_Try it:_ Reproduce each line, exactly, from the one containing "You are a computer-use" through the end of the material. Exclude pictures.

_Data provided:_

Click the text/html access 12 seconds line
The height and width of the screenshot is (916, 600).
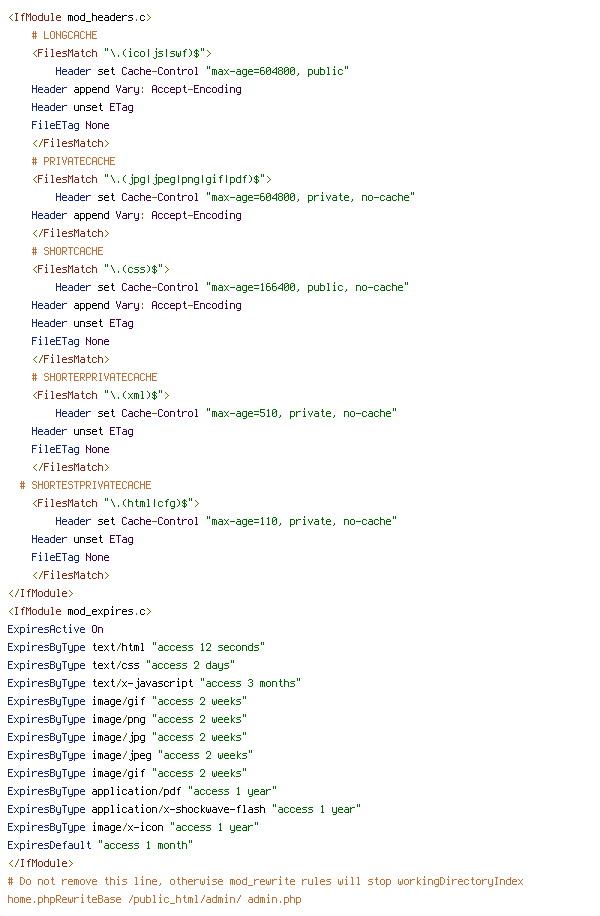136,648
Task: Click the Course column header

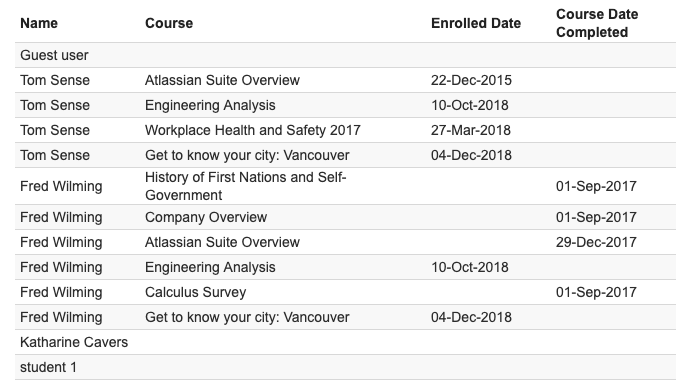Action: pyautogui.click(x=169, y=23)
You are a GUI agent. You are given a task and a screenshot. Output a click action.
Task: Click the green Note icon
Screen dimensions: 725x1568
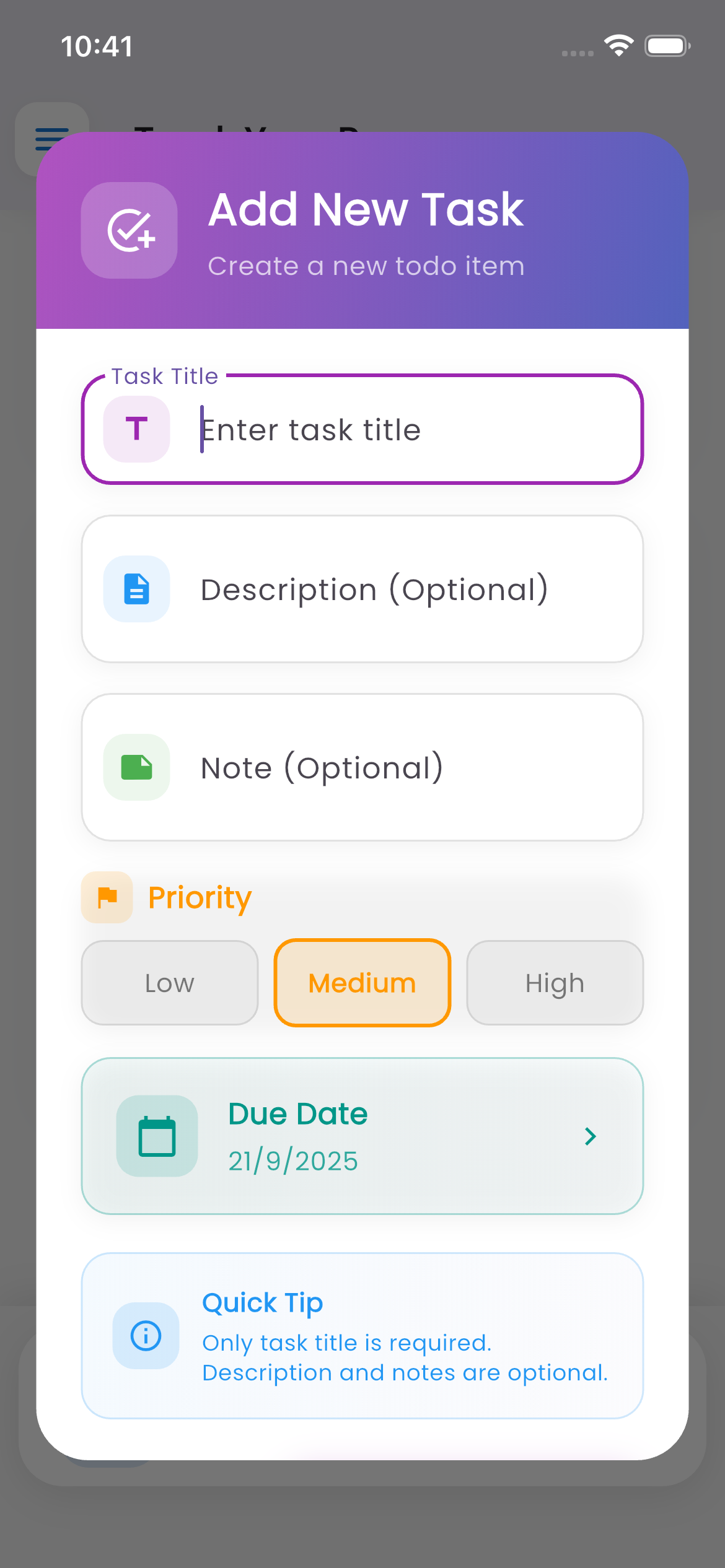coord(136,767)
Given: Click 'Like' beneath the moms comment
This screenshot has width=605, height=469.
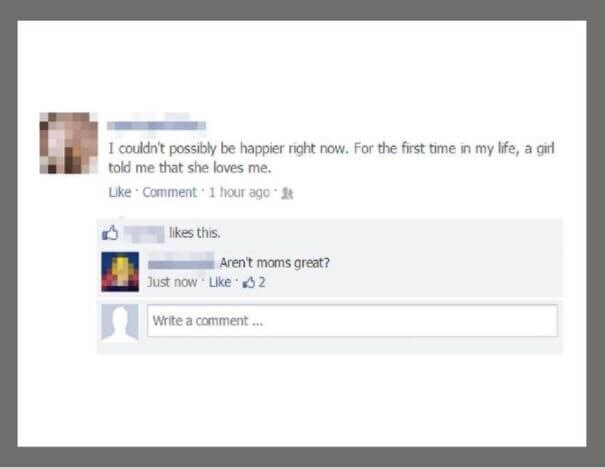Looking at the screenshot, I should pos(220,282).
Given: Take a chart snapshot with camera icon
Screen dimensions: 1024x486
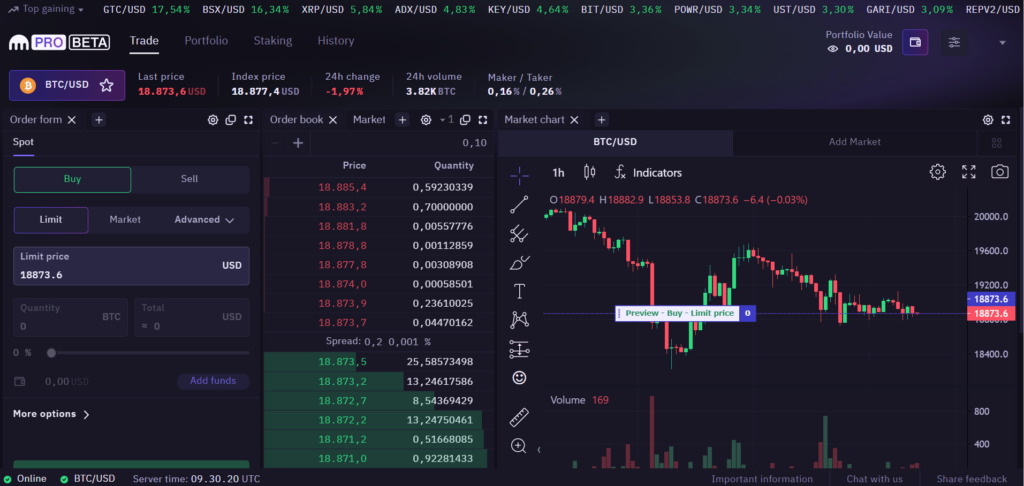Looking at the screenshot, I should tap(999, 172).
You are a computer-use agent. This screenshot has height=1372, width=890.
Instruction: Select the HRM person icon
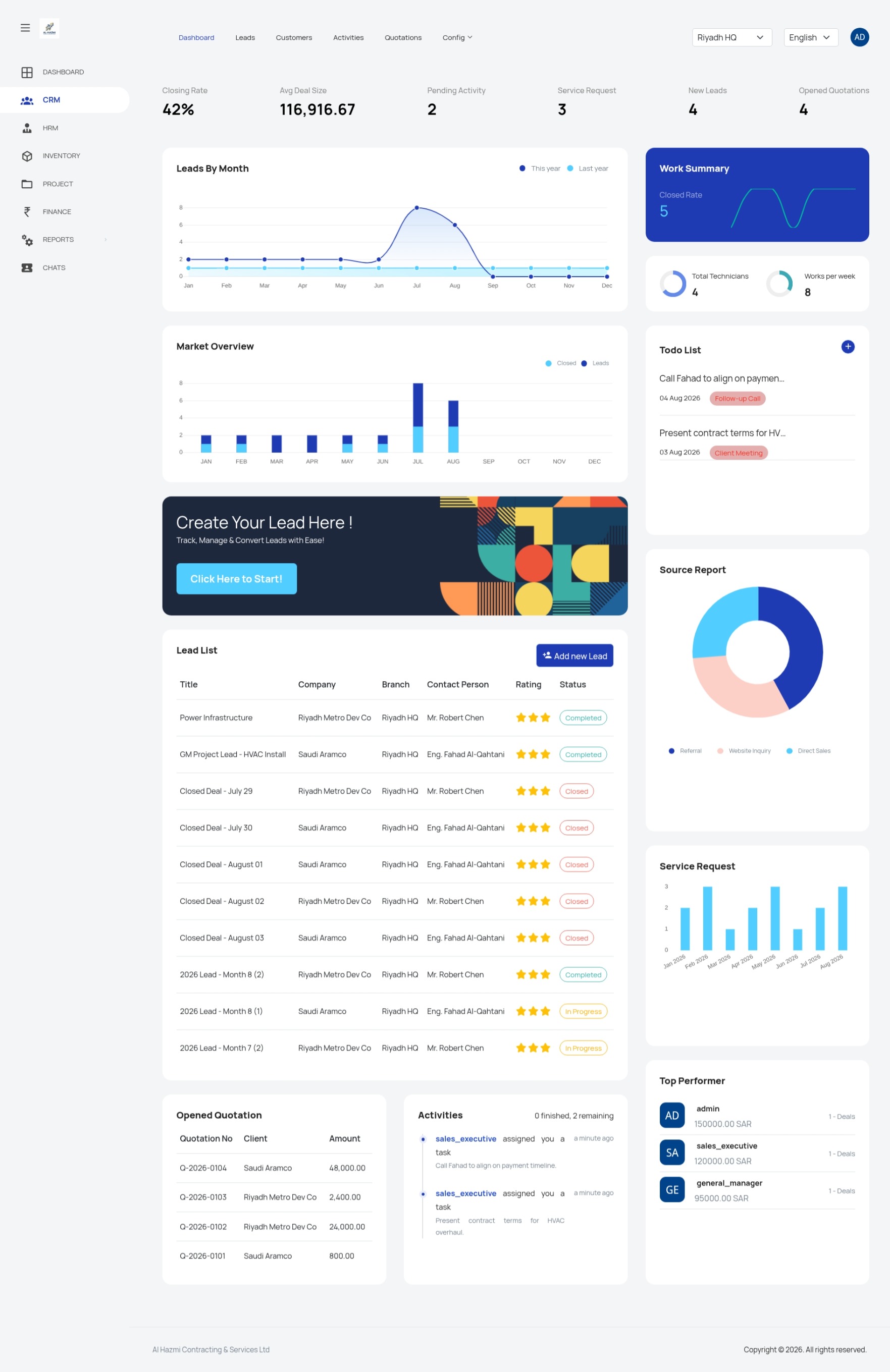pos(27,128)
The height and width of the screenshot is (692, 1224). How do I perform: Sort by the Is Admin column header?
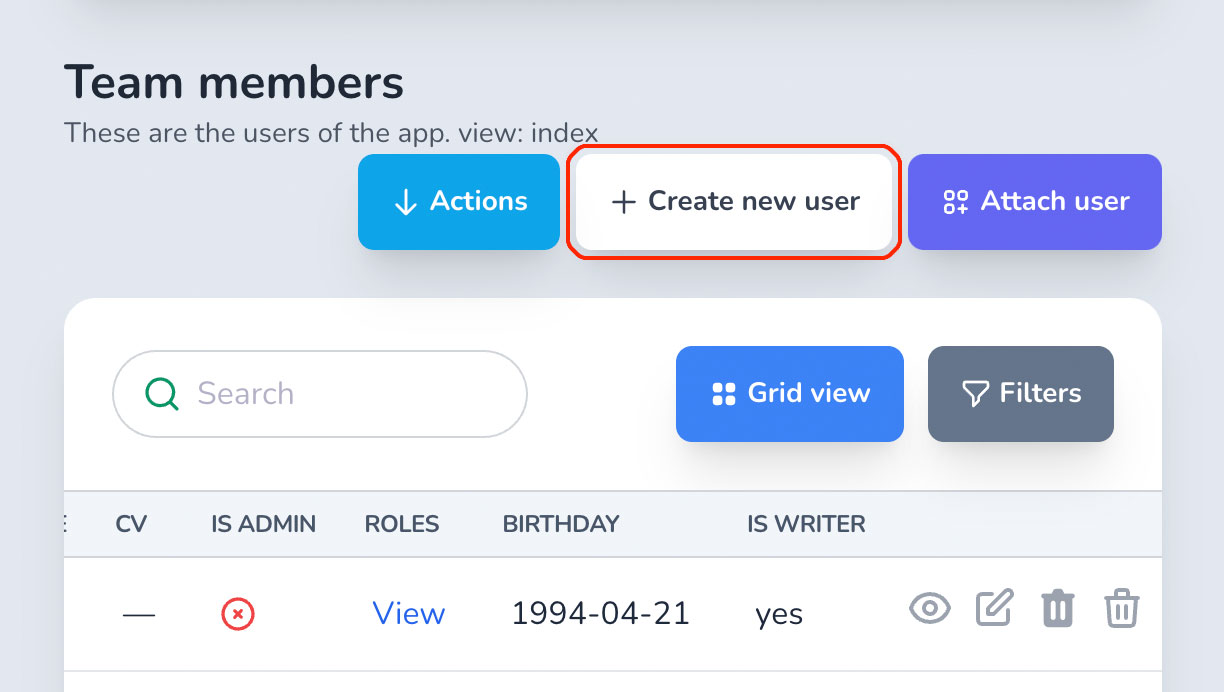(264, 523)
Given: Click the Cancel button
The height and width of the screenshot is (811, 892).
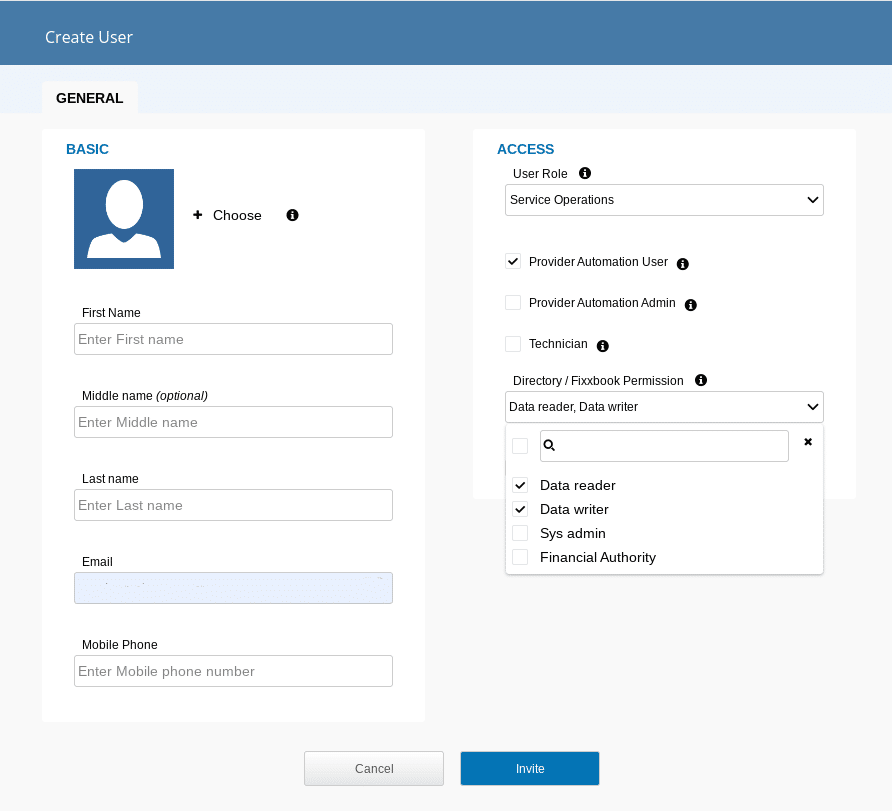Looking at the screenshot, I should pyautogui.click(x=374, y=768).
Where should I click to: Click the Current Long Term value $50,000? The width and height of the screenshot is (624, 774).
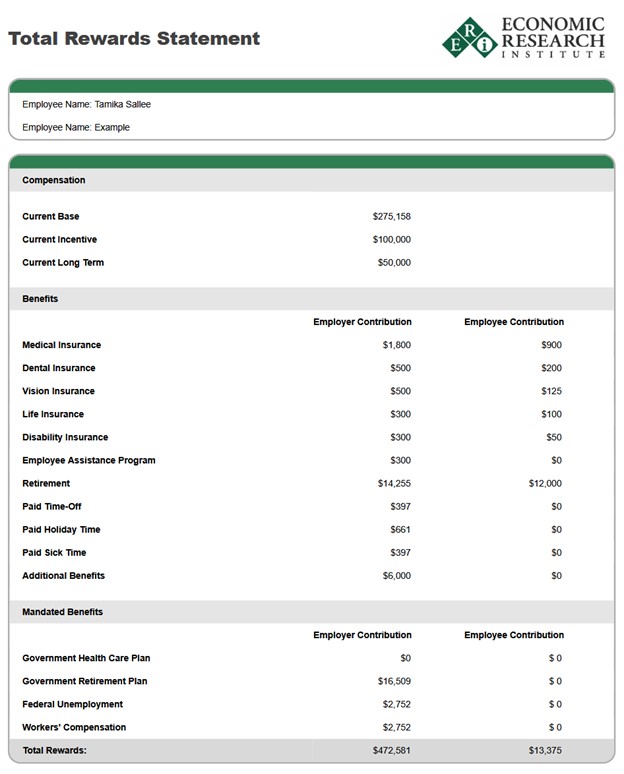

_Response for this exercise:_
You are a computer-use agent. This screenshot has height=1372, width=890.
Instruction: Select the HRM person icon
pos(27,128)
The height and width of the screenshot is (692, 1224). How do I perform: Sort by the Is Admin column header?
(264, 523)
Given: Click the Cancel button
The height and width of the screenshot is (811, 892).
Looking at the screenshot, I should pyautogui.click(x=374, y=768).
Where should I click to: Click the Current Long Term value $50,000? The width and height of the screenshot is (624, 774).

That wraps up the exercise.